/---

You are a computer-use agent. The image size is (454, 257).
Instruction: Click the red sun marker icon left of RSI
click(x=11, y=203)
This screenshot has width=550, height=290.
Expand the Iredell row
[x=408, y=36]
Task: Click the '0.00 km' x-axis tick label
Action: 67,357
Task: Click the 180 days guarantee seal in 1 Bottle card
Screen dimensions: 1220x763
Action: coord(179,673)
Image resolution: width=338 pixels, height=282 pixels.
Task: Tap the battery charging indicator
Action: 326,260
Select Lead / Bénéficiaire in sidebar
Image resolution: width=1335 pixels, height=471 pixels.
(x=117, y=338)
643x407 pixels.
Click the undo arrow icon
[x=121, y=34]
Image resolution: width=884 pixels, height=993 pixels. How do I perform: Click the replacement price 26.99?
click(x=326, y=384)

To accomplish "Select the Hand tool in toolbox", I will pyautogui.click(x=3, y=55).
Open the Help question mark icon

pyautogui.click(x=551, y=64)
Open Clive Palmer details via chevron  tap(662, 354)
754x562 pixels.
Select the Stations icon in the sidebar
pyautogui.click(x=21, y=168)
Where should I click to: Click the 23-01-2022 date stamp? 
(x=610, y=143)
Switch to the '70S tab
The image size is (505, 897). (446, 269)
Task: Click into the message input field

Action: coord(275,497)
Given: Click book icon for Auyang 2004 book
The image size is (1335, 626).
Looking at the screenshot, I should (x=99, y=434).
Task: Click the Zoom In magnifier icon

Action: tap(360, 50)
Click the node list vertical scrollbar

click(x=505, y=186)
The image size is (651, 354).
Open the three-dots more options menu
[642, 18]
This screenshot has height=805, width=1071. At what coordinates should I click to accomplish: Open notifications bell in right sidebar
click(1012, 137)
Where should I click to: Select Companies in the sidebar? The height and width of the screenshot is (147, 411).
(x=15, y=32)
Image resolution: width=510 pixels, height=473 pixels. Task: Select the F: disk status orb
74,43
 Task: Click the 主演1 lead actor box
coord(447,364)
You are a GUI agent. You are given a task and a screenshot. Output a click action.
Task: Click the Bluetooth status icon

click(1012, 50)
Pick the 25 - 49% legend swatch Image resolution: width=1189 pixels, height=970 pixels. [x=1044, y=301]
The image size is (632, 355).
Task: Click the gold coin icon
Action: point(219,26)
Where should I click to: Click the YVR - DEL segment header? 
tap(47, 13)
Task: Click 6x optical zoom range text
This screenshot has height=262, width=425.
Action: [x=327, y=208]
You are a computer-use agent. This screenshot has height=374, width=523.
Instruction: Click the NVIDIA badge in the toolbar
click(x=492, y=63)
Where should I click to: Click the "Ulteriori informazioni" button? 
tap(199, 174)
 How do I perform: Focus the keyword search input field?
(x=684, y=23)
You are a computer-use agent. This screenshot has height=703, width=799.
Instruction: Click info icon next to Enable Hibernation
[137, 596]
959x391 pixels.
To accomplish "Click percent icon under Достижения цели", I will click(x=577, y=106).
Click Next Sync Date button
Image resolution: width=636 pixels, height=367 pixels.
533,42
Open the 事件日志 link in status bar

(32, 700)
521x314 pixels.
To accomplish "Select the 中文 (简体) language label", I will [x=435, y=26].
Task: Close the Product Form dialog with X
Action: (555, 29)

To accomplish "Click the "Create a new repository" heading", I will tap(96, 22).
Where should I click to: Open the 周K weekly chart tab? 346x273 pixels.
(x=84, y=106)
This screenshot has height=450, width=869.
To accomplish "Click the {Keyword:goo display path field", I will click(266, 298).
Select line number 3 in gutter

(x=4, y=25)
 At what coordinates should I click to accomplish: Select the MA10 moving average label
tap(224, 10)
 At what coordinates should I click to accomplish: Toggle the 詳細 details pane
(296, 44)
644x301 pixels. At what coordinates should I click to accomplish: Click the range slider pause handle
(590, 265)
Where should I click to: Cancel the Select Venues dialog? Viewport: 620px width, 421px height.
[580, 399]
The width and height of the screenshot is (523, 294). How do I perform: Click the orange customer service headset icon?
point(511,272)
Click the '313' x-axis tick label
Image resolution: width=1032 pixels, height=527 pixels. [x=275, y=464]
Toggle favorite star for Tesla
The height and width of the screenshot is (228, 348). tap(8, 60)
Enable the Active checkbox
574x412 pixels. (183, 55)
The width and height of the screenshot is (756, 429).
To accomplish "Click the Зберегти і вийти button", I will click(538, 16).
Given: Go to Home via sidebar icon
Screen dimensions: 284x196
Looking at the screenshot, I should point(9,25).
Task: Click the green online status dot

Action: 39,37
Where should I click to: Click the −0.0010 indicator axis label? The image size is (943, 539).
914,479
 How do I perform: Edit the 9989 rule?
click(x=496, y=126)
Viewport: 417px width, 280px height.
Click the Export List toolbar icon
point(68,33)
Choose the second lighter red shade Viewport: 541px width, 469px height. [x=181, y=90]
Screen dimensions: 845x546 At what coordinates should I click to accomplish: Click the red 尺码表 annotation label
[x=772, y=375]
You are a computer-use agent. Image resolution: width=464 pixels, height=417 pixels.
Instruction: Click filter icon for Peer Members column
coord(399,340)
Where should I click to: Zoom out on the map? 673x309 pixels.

\---

WORK TASK: After locating the line that contains "Enable the Active checkbox", print that line and every one after it through the last line of the listing, exactly.

EXERCISE RESULT:
Enable the Active checkbox
574x412 pixels. (183, 55)
The width and height of the screenshot is (756, 429).
To accomplish "Click the Зберегти і вийти button", I will click(538, 16).
Given: Go to Home via sidebar icon
Screen dimensions: 284x196
Looking at the screenshot, I should point(9,25).
Task: Click the green online status dot

Action: 39,37
Where should I click to: Click the −0.0010 indicator axis label? The image size is (943, 539).
914,479
 How do I perform: Edit the 9989 rule?
click(x=496, y=126)
Viewport: 417px width, 280px height.
Click the Export List toolbar icon
point(68,33)
Choose the second lighter red shade Viewport: 541px width, 469px height. [x=181, y=90]
Screen dimensions: 845x546 At what coordinates should I click to accomplish: Click the red 尺码表 annotation label
[x=772, y=375]
You are a computer-use agent. Image resolution: width=464 pixels, height=417 pixels.
Instruction: Click filter icon for Peer Members column
coord(399,340)
Where should I click to: Zoom out on the map? 673x309 pixels.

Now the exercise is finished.